It's so grim up North, it's funny.

THERE was a point near the end of The Stretford Wives when I couldn't resist chuckling. This was very rude of me, considering the scene I was witnessing on screen - a man lay dying on the floor, a large kitchen knife protruding from his bleeding body, as three sisters sat drinking.

After two hours of life-is-grim-up-North drama, Daniel Brocklehurst's script had become so ludicrous, as one cruel act followed another, that the only thing to do was laugh.

Rarely has a TV drama been so determinedly grim since the days of those gritty Wednesday Play slices of life. You'd find more laughs at an undertakers' convention.

It was about three sisters, but it wasn't Chekhov. "What is it about women round here? Wouldn't know a decent man if he stood in front of them," someone says. Certainly, if the sisters' choice of men was anything to go on, that was an accurate observation.

Donna is played by Fay Ripley, keen to subvert her Cold Feet image. Hence the lank hair, fag hanging off the lip and down-trodden air. She tinkers with the gas meter, gets herself banned from the local supermarket and has no money until her Giro came in the post. How she attracts a policemen into her bed while her abusive husband was in prison, I'll never know.

Sister Elaine (Claire Rushbrook, from Linda Green) is no happier. Trapped in a loveless marriage, she takes up with the married boss at the factory where she works.

Third sister Lynda (Lindsay Coulson from EastEnders) is posher, but her marriage no happier. She pretends to have a brain tumour in order to keep hold of the grand daughter her own daughter has abandoned.

All this sounds like a spoof of a grim Northern drama, and that's how it plays despite the best efforts of the trio of leading ladies.

I bet they never watch TV cookery shows, certainly not prim and proper Delia Smith whose career was reviewed in The Way We Cook. The Stretford Wives are more likely to boil the cat than an egg.

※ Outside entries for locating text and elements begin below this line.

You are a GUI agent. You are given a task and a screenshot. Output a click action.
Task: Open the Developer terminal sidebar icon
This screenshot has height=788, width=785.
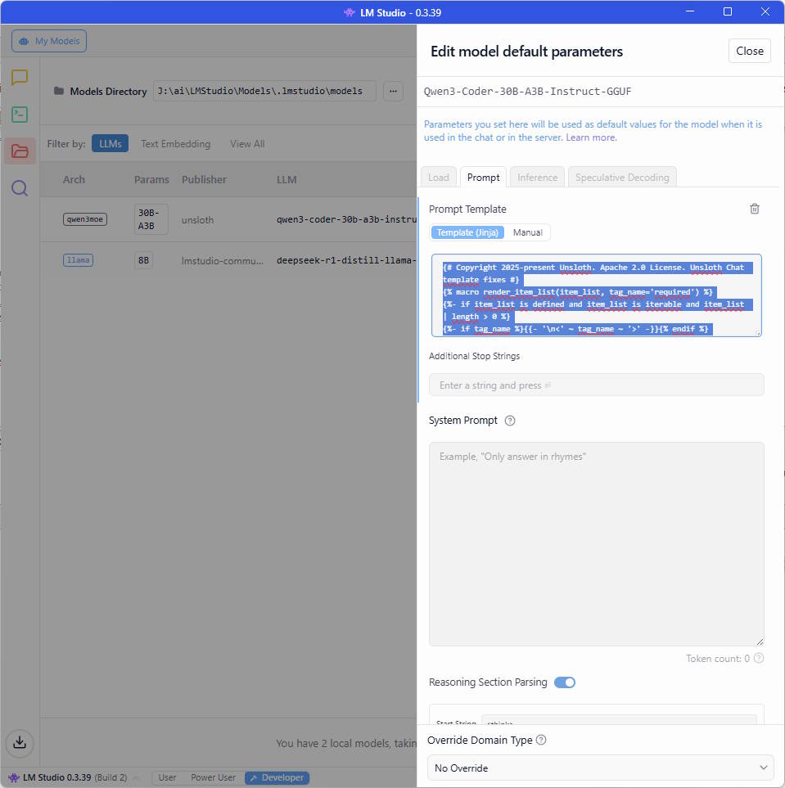point(20,115)
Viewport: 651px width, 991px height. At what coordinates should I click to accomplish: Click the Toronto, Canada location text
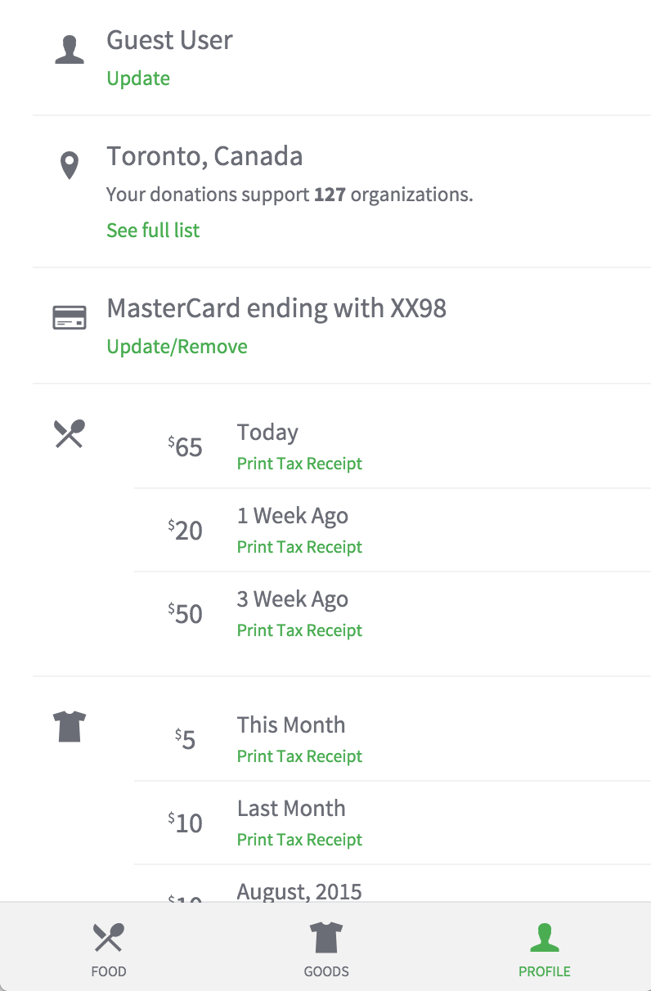pyautogui.click(x=204, y=156)
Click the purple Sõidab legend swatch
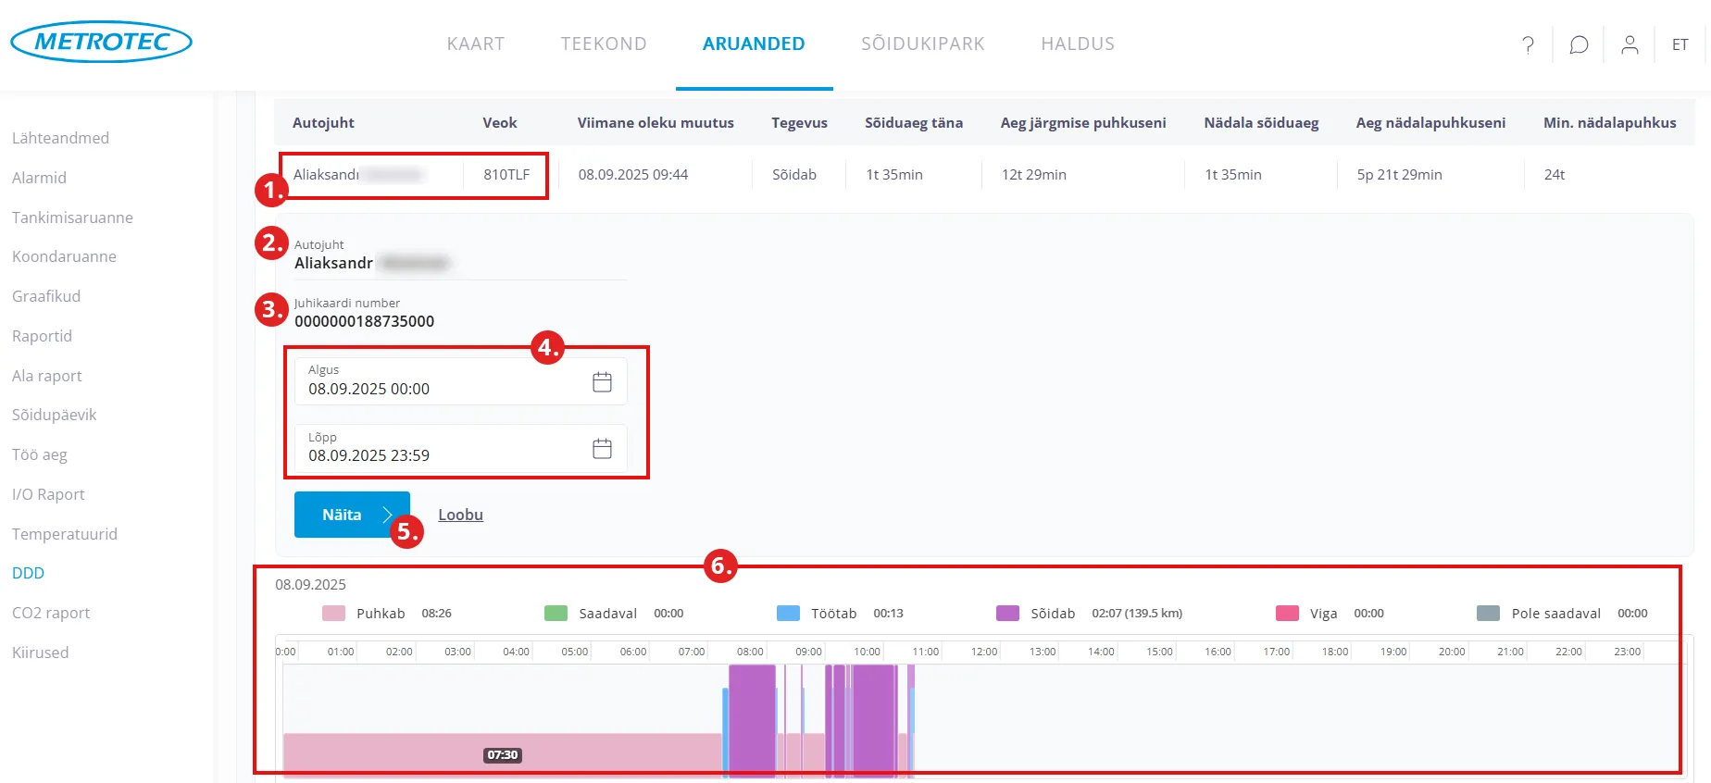The image size is (1711, 783). [x=1007, y=614]
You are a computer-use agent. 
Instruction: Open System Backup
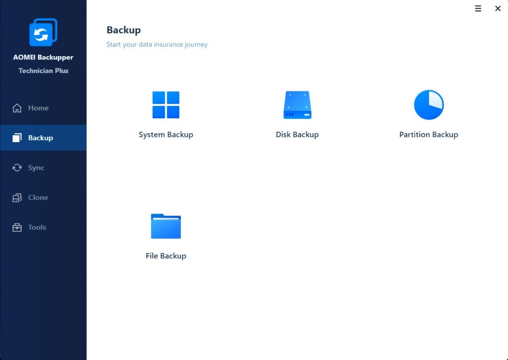(166, 104)
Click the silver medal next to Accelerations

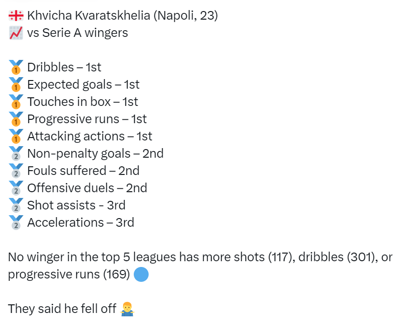click(16, 223)
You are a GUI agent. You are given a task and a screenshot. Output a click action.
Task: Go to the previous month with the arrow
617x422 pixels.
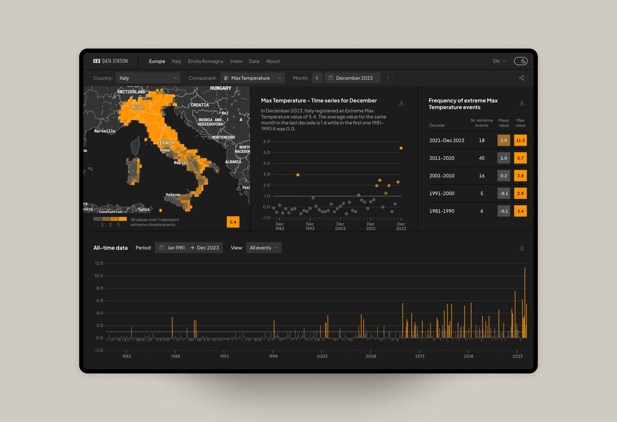(x=317, y=78)
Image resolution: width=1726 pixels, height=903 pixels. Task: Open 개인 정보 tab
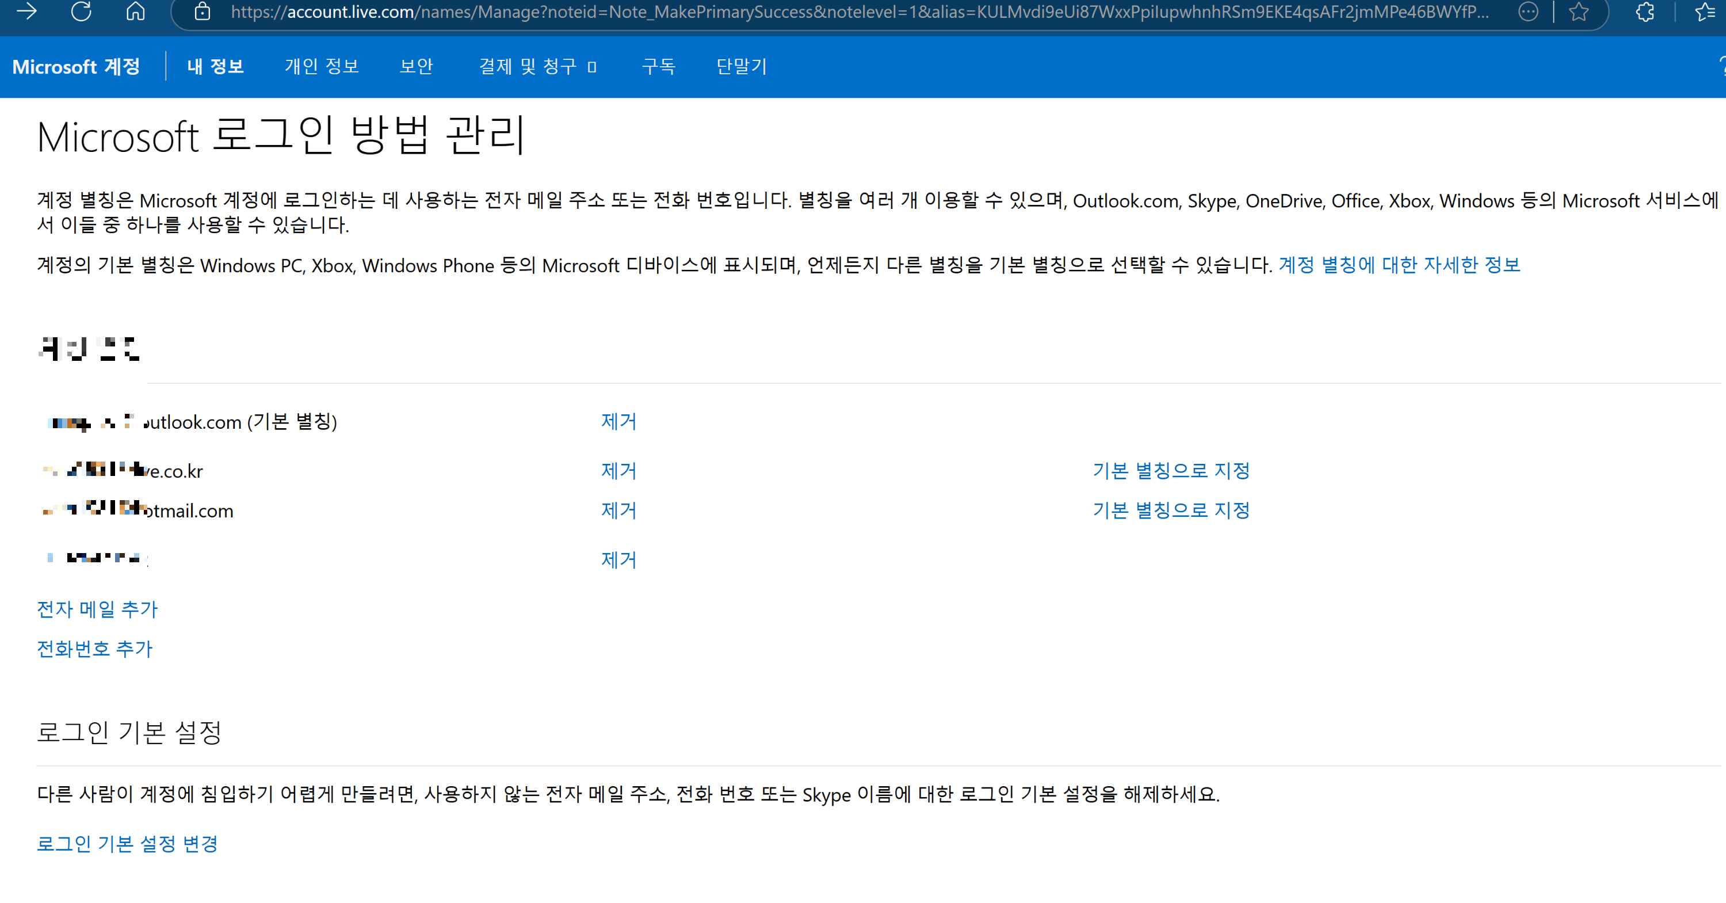(322, 66)
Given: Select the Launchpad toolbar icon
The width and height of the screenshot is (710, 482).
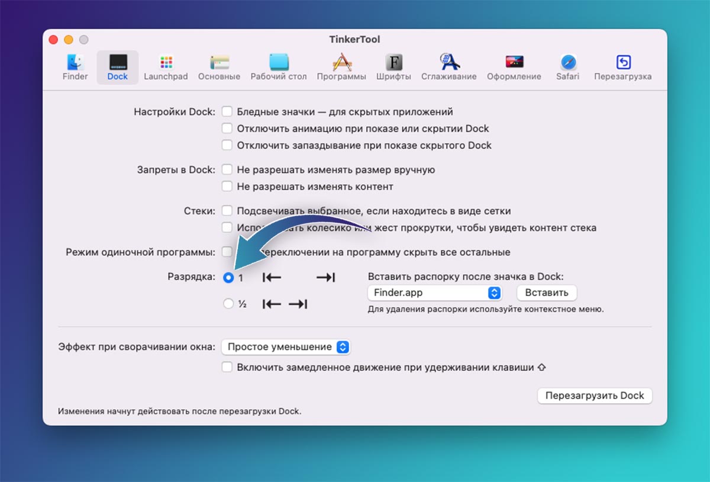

Delia, we were reminded, was the most famous cook Britain has ever known. She sells more books almost than God sells copies of The Bible.

But her shows aren't as much fun as those presented by Keith Floyd, the other "TV chef who made a difference" profiled in the programme this week. He made cooking fun - and dangerous too judging by the scene of him preparing a meal in the middle of a field in South Africa surrounded by inquisitive ostriches.

His passion and enthusiasm for cooking inspired many to follow his example. What a pity he hasn't had the same success running restaurants. His business acumen, it was suggested, was "a recipe for disaster". And no jokes about cooking the books, please.